= Ren Pedersen =

Australian advocate

Ren Michael Pedersen (born "Rene" in Atherton, North Queensland, Australia) is an advocate for children's brain cancer research. He founded the independent Australian arm of The Cure Starts Now after the death of his daughter Amy from a brain stem cancer known as Diffuse Intrinsic Pontine Glioma (DIPG).
Pedersen was awarded an Order of Australia Medal in the 2022 Australia Day Honours for service to the community.

== The Cure Starts Now (Australia) ==
The Cure Starts Now was founded in 2007 by Cincinnati's Keith and Brooke Desserich with Pedersen the former director of the independent Australian branch of the organization. In 2009, the organization became an official DGR Registered Australian charity (Incorporation #IA37656) and then in 2019 a new charity name The Cure Starts Now Australia Limited was registered as a charity.

In 2013 the organisation was awarded a $109,000 Monash Institute of Medical Research Grant to fund "Targeted Drug and Stem Cell Therapy" trials and was featured at the International Symposium on Pediatric Neuro-Oncology in Singapore in 2014.
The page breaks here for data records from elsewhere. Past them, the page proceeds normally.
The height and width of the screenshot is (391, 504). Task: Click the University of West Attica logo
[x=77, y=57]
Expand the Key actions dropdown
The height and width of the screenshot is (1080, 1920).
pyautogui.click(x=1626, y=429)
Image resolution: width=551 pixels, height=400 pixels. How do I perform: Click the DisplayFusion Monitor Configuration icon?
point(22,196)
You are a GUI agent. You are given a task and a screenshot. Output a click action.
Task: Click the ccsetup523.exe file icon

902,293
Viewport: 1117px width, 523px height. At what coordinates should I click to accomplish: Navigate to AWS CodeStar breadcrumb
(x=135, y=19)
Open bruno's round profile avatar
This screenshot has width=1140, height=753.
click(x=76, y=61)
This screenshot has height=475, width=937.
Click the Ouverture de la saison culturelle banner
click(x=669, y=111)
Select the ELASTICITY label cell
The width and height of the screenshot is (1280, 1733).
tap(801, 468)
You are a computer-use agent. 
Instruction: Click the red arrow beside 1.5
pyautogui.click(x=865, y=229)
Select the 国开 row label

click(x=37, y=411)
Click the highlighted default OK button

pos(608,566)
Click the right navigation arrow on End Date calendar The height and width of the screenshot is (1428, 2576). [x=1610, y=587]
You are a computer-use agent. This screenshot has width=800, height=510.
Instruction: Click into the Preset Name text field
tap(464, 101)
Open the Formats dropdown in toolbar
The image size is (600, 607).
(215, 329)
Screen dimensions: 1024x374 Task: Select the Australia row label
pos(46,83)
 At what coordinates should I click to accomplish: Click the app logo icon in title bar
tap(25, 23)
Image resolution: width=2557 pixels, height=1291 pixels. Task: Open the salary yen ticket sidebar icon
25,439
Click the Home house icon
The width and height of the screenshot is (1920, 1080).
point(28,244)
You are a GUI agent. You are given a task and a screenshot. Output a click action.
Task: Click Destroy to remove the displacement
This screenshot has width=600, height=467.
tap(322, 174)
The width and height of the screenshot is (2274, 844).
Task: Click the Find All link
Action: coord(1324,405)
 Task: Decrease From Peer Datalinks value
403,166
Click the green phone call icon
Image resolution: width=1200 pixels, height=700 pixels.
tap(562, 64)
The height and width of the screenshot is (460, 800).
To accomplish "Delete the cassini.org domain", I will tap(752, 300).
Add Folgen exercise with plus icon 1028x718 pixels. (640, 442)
=== Fundraising for cancer research ===
To date approximately $5 million has been directly raised by The Cure Starts Now (Australia) for DIPG brain tumour research, since its 2009 inception

Significant fundraising activities include:
- In 2015, Pedersen helped raise nearly AU$190,000 for the Children's Cancer Institute of Australia,
- October 2016 – $180,000 provided to CCIA through the "DCA" Grant.
- November 2019 - The DIPG Collaborative presented a research grant cheque for $146,298.29 to Dr Han Shen at the Westmead Institute for Medical Research.
- December 2019 - The Cure Starts Now Australia donated $151,468 to Sydney Children's Hospital to develop new epigenetic combination treatments against DIPG.
- September 2020 - Hunter Institute of Medical Research's "COMBATT/Paxalisib" project commenced @ $203 522.00
- October 2020 - Children's Cancer Institute's "Epigenetic Players" initiative started @ $150 379.00
- February 2021 - Nature Communications announces new results from CSN's seed funding of the CCI's exciting DFMO/AMXT1501 research project.
- 15 April 2021 - new clinical trial announced, stemming from CSN's 2015 FACT/CBL0137 Grant.
- June 2021 - CSN Fundraising Gala.
- 6 October 2021 - $136,561.00 donated to Dr. Laura Genovesi for research into "Innovative Models of the Brain Microenvironment to Identify New Treatments for Medulloblastoma".
- 10 October 2021 - $266 741.00 donated to Dr. David Ziegler of Sydney Children's Hospital for research into "Phase I/II Study of Oral DFMO + AMXT1501 for DIPG/DMG".
- 10 October 2021 - $68 280.00 donated to Dr. Dannielle Upton of the Children's Cancer Institute for research into "Developing Novel Combination Therapies for DIPG".